Même quand elle évoque un retour en arrière, risible et pitoyable au fond de tes atermoiements, tu ris noir, à en vomir bilieux. À quoi cela sert-il de savoir qu'elle recommencerait, puisque l'occasion ne vous sera jamais donnée ? Avec une machine à remonter le temps ? Tu grinces des dents. Ce genre de conneries ne t'atteint pas : la vie, c'est ici et maintenant, et aucune autre dimension possible ne pourra te réconforter de celle qui te manque. Qu'un second Cameron puisse vivre heureux avec une autre Seiko ne te comble guère – à l'inverse, t'en crèverais de jalousie.
« Je ferai c'que j'veux. » Ta voix est rauque, ta langue étranglée. Quand tu daignes enfin couvrir ton crâne avec la serviette, tu puisses dans tes frictions un bris de solidité pour ajouter, sombre : « Mais j'ferai jamais rien qui t'plaise pas. » Tu es incapable de lui faire du mal. Peu importe celui qu'elle t'a fait. Peu importe qui elle est. Tu trouves ça injuste, et toutefois tu sais que c'est pour le mieux.
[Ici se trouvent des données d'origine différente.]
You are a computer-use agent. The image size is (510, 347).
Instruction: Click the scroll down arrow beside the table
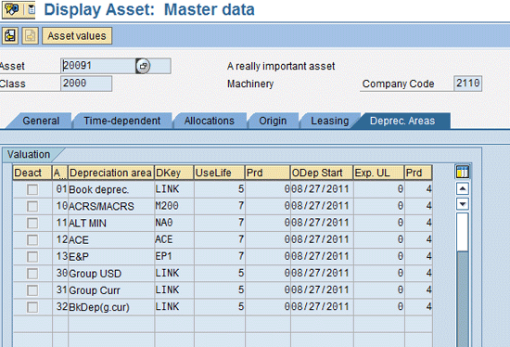tap(462, 204)
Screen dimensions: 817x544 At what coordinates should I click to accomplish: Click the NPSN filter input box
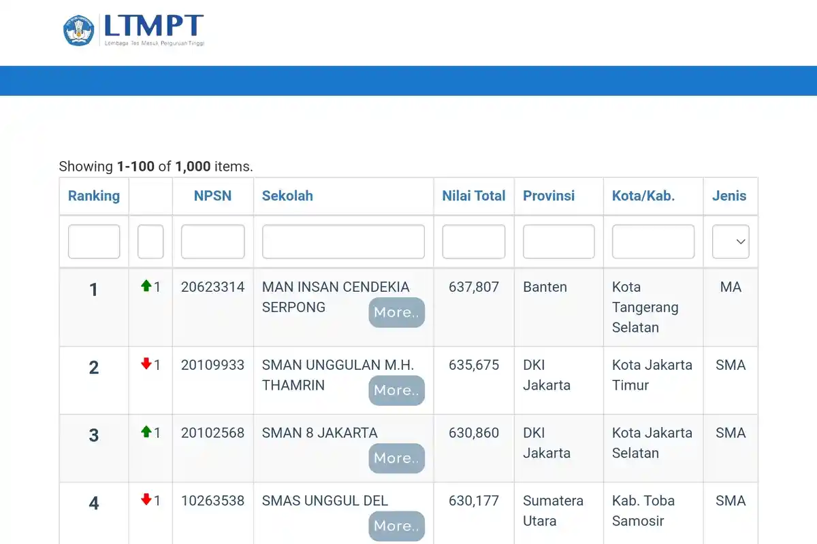click(x=212, y=241)
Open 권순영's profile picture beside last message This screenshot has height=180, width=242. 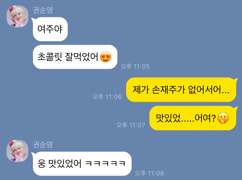click(x=17, y=151)
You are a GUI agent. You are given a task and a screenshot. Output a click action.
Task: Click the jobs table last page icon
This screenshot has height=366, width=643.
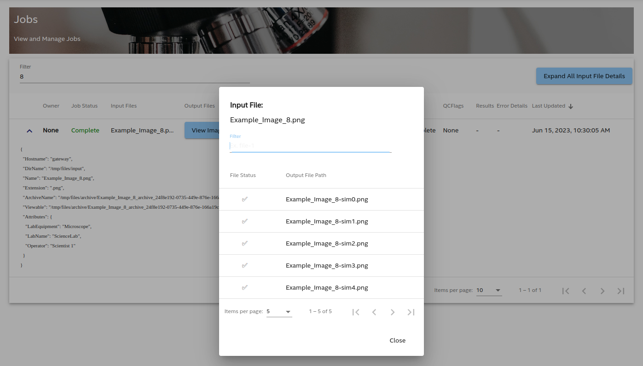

Si tu as souffert à cause d'elle, tant pis pour toi ; tu t'es cru robuste, tu t'es cru roc, pierre, alors que tu n'étais que papier, et elle ne mérite pas que tu prennes ta revanche. D'ailleurs, il n'y a rien à venger. Tu es blessé. Tu es fatigué. Tu voudrais que Sidney te dise que les filles, c'est nul, que tu es un abruti, et ça ira mieux après.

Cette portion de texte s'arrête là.